> **TASK OBJECTIVE**: The lines to copy are those in the records below that hold the word "house".

> **DATA EXCERPTS**:
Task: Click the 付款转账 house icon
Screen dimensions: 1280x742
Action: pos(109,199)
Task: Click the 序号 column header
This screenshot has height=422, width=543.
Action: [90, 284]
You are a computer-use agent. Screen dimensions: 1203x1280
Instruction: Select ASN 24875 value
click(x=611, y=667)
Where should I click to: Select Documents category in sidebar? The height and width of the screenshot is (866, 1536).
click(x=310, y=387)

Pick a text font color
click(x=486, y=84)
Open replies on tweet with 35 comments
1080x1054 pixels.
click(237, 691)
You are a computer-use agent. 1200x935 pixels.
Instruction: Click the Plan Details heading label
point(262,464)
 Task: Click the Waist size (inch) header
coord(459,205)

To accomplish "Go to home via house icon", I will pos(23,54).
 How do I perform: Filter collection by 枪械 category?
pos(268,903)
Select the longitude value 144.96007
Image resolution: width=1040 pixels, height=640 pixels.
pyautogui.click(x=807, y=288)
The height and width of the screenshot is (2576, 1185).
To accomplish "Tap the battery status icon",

> **TASK RESULT**:
Task: Click the 付款转账 house icon
To accomplish "Go to home via house icon", I will pos(23,54).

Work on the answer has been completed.